VIII. This world is as the dark womb where we are regenerated. That is the world of glorious light into which we are born.
IX. Here we dwell on a world of sordid earth. There we shall dwell in a world of celestial light and glory.
X. Here we dwell in a troublesome, tempting, perishing body. There we are delivered from this burden and prison into glorious liberty.
XI. Here we are under a troublesome cure of our maladies. There we are perfectly healed, rejoicing in our Physician's praise.
XII. Here we are using the means in weariness and hope. There we obtain the end in full fruition.
XIII. Here sin maketh us loathsome to ourselves, and our own annoyance. There we shall love God in ourselves, and our perfect selves in God.
XIV. Here all our duties are defiled with sinful imperfection. There perfect souls will perfectly love and praise their God.
XV. Here Satan's temptations are a continual danger and molestation. There perfect victory hath ended our temptations.
XVI. Here still there is a remnant of the curse and punishment of sin. Pardon and deliverance are perfected tliere.
XVII. Repenting, shame, sorrow, and fear, are here part of my necessary work. There all the troublesome part is past, and utterly excluded.
XVIII. Here we see darkly, as in a glass, the invisible world of spirits. There we shall see them as face to face.
XIX. Here faith, alas! too weak, must serve instead of sight. There presence and sight suspend the use of such believing.
XX. Desire and hope are here our very life and work. But there it will be full felicity in fruition.
XXI. Our hopes are here oft mixed with grievous doubts and fears. But there full possession ends them all.
XXII. Our holy affections are here corrupted with carnal mixtures. But there all are purely holy and divine.
XXIII. The coldness of our divine love is here our sin and misery. The perfection of it will be there our perfect holiness and joy.
XXIV. Here, though the will itself be imperfect, we cannot be and do what we would. There will, and deed, and attainment, will all be fully perfect.
XXV. Here, by ignorance and self-love, I have desires which God denieth. There perfect desires shall be perfectly fulfilled.
XXVI. Here pinching wants of something or other, and troublesome cares, are daily burdens. Nothing is there wanting, and God hath ended all their cares.
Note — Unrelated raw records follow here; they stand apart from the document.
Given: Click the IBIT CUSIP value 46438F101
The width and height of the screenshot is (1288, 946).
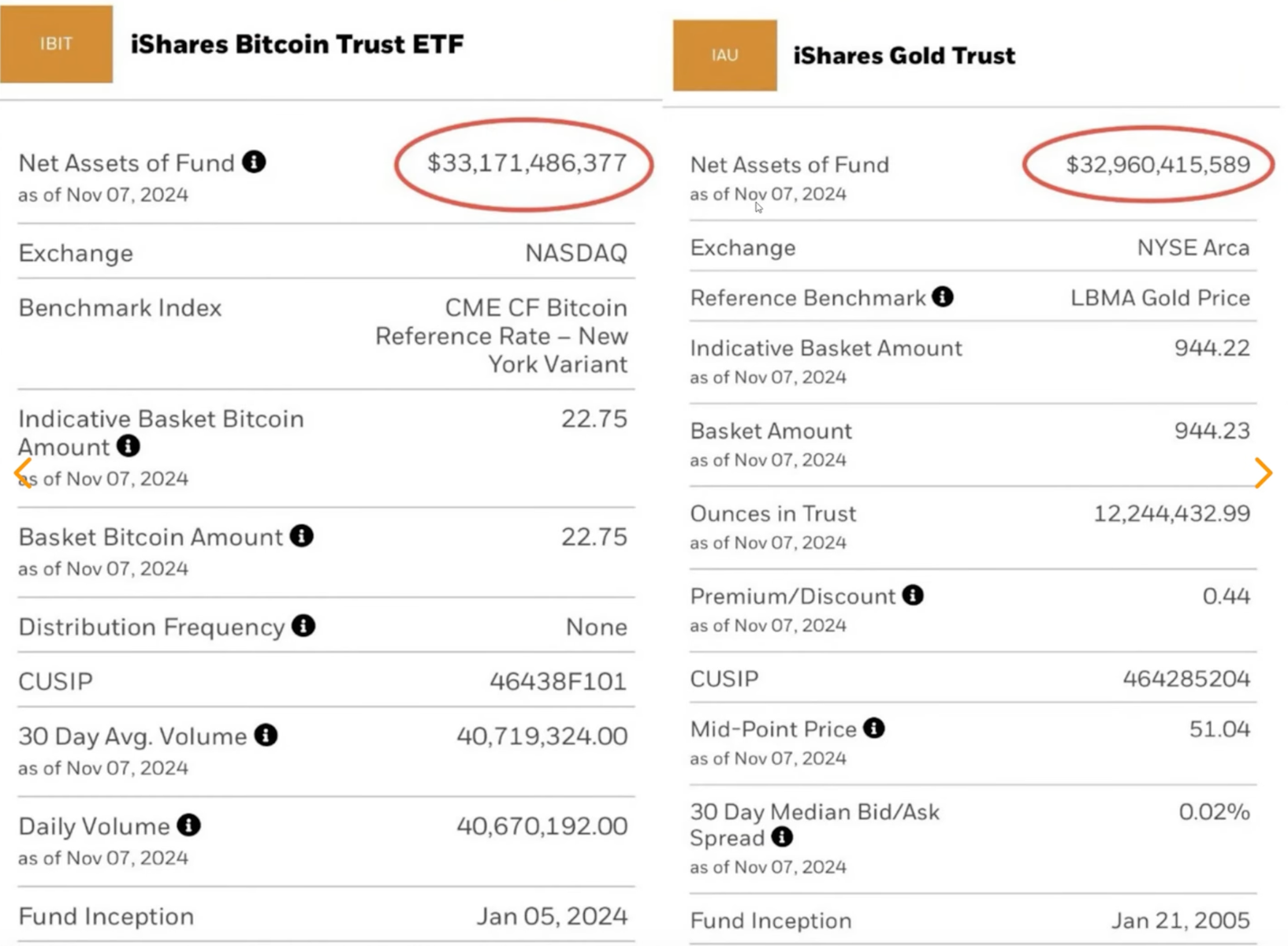Looking at the screenshot, I should 558,681.
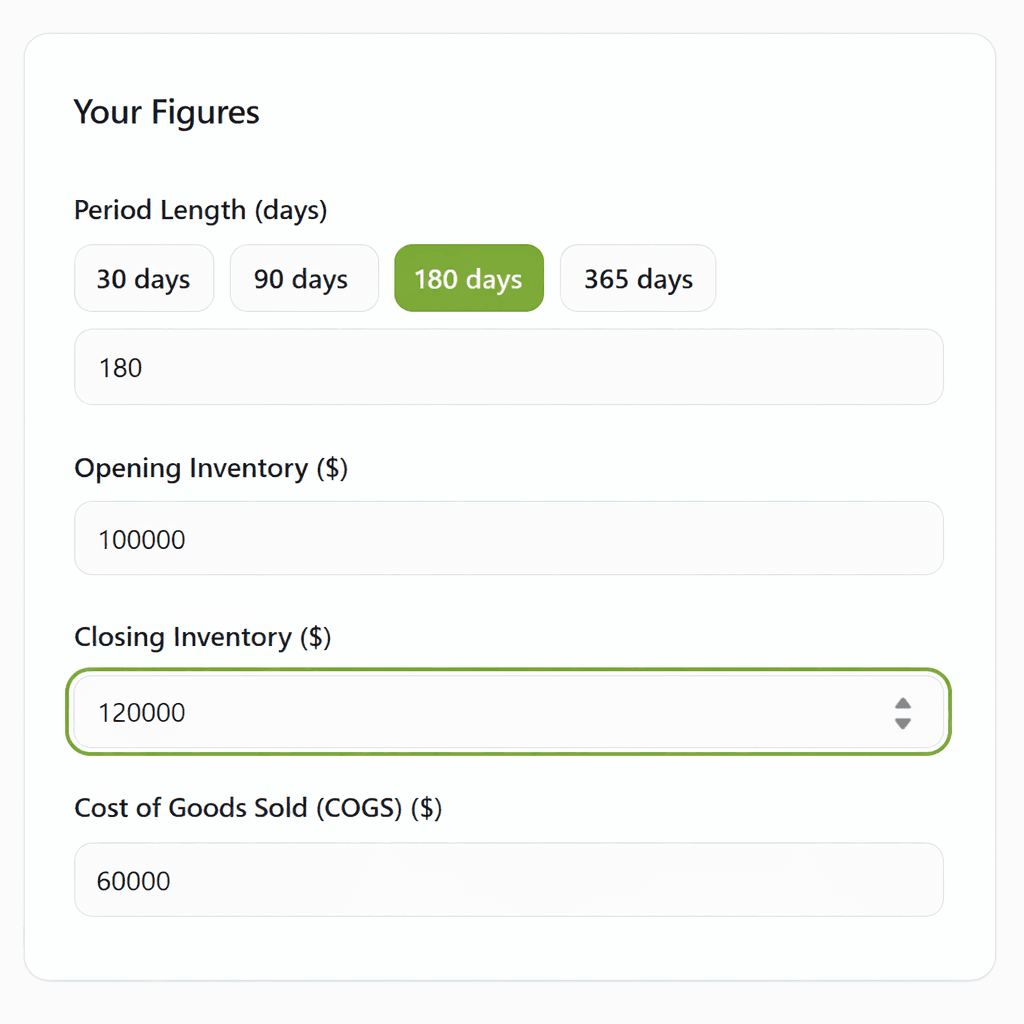Click the Closing Inventory number spinner control
The height and width of the screenshot is (1024, 1024).
click(903, 712)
XXVII. Sense here rebelleth against faith, and reason, and oft overcometh. Sense there shall be only holy, and no discord be in our faculties or acts. XXVIII. Pleasures and contents here are short, narrow,
and twisted with their contraries. There they are objectively pure and boundless, and subjectively total and absolute.
XXIX. Vanity and vexation are here the titles of transitory things. Reality, perfection, and glory, are the titles of the things above.
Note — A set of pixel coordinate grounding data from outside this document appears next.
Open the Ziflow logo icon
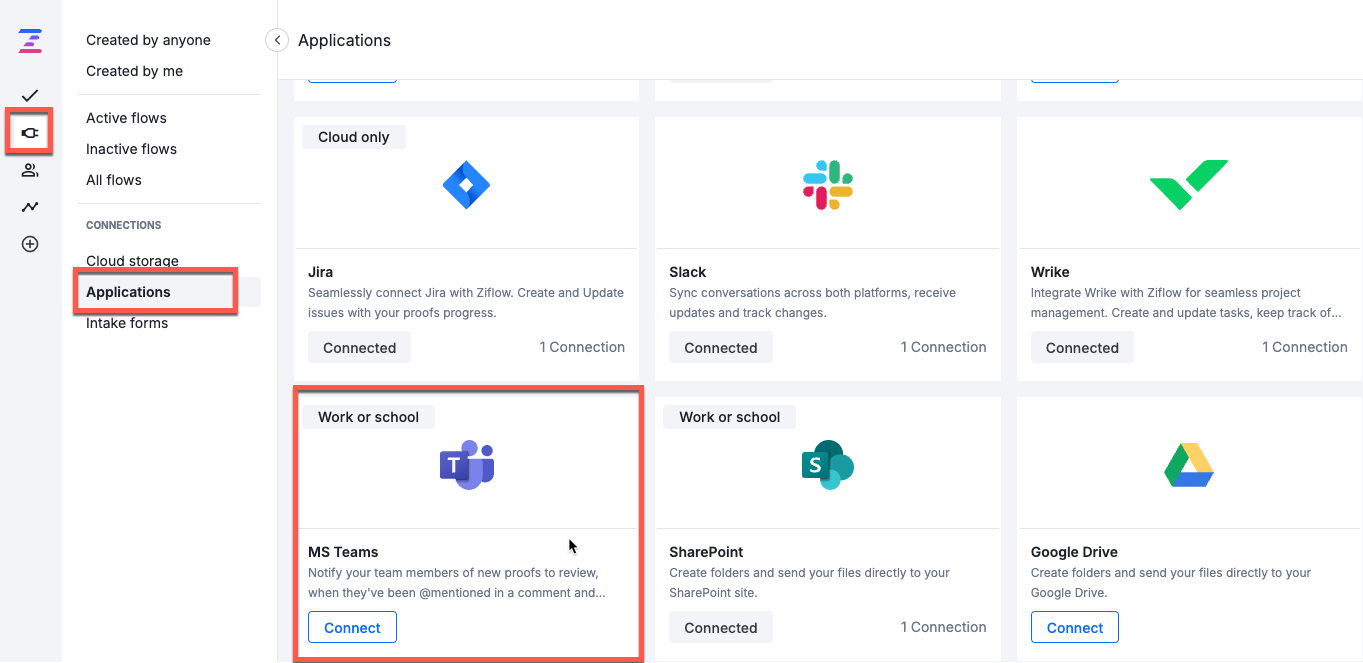1363x663 pixels. [29, 41]
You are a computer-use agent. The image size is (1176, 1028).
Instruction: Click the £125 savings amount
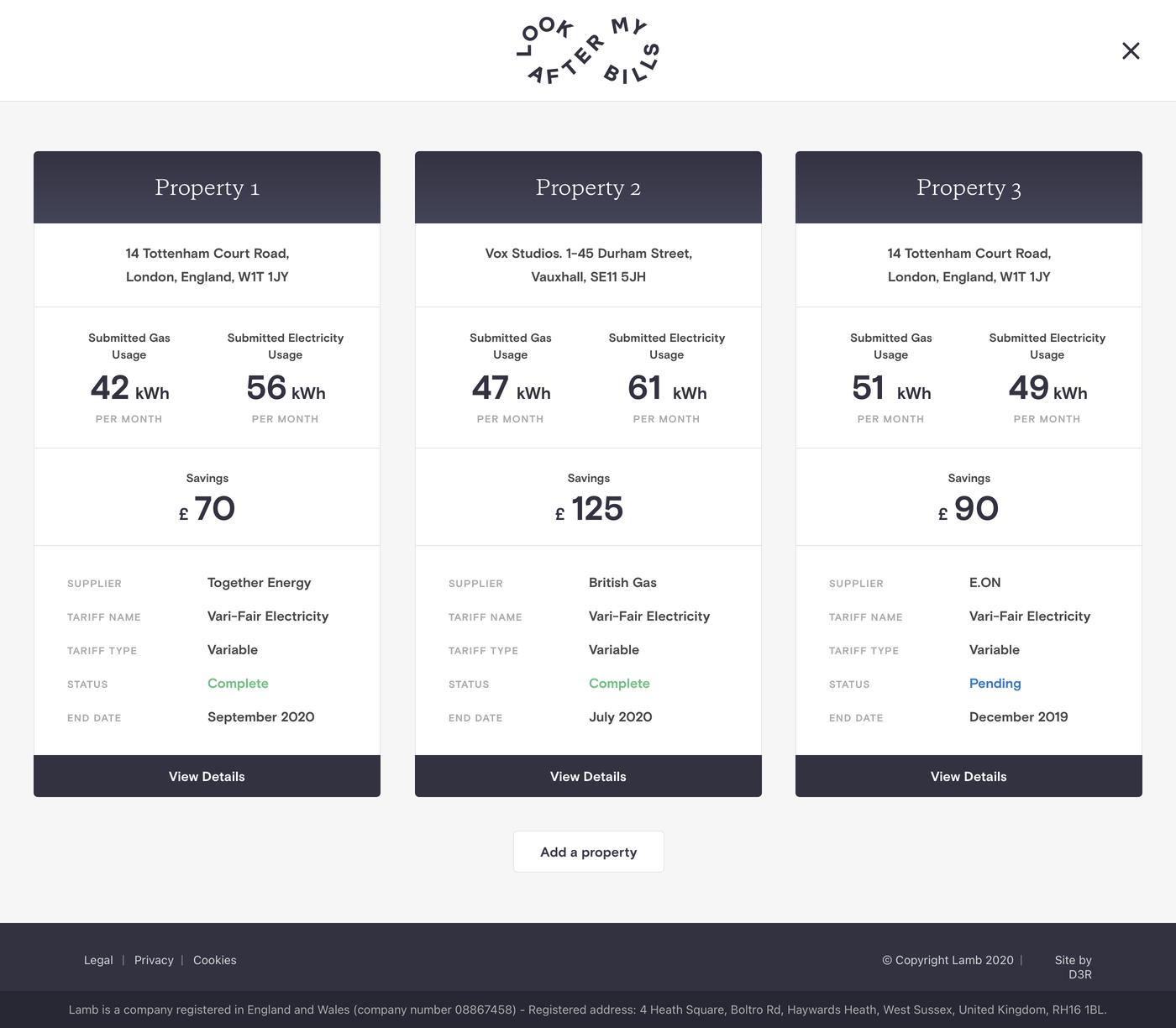589,509
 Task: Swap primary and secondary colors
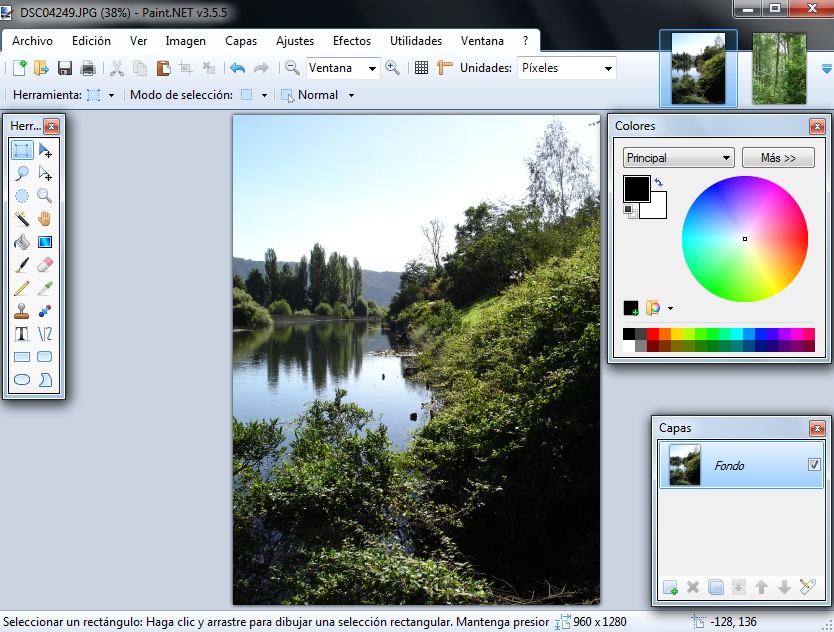click(x=658, y=182)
XXX. This world is a point of God's creation, a narrow place for a few passengers. Above are the vast, capacious regions, sufficient for all saints and angels.
XXXI. This world is as Newgate, and hell as Tyburn; some are hence saved, and some condemned. The other world is the glorious kingdom of Jehovah with the blessed.
XXXII. It was here that Christ was tempted, scorned, and crucified. It is there where he reigneth in glory over all.
XXXIII. The spiritual life is here as a spark or seed. It is there a glorious flame of love, and joy, and the perfect fruit and flower.
XXXIV. We have here but the first-fruits, earnest, and pledge. There is the full and glorious harvest and perfection.
XXXV. We are here children in minority, little differing from servants. There we shall have full possession of the inheritance.
XXXVI. The prospect of pain, death, grave, and rottenness, blasteth all the pleasures here. There is no death, or any fear of the ending of felicity.
XXXVII. Here, even God's word is imperfectly understood, and errors swarm, even in the best. All mysteries of nature and grace are there unveiled in the world of light.
XXXVIII. Many of God's promises are here unfulfilled, and our prayers unanswered. There truth shineth in the full performance of them all.
XXXIX. Our grace is here so weak, and hearts so dark, that our sincerity is oft doubted of. There the flames of love and joy leave no place for such a doubt.
XL. By our inconstancy, here one day is joyful and another sad. But there our joys have no interruption.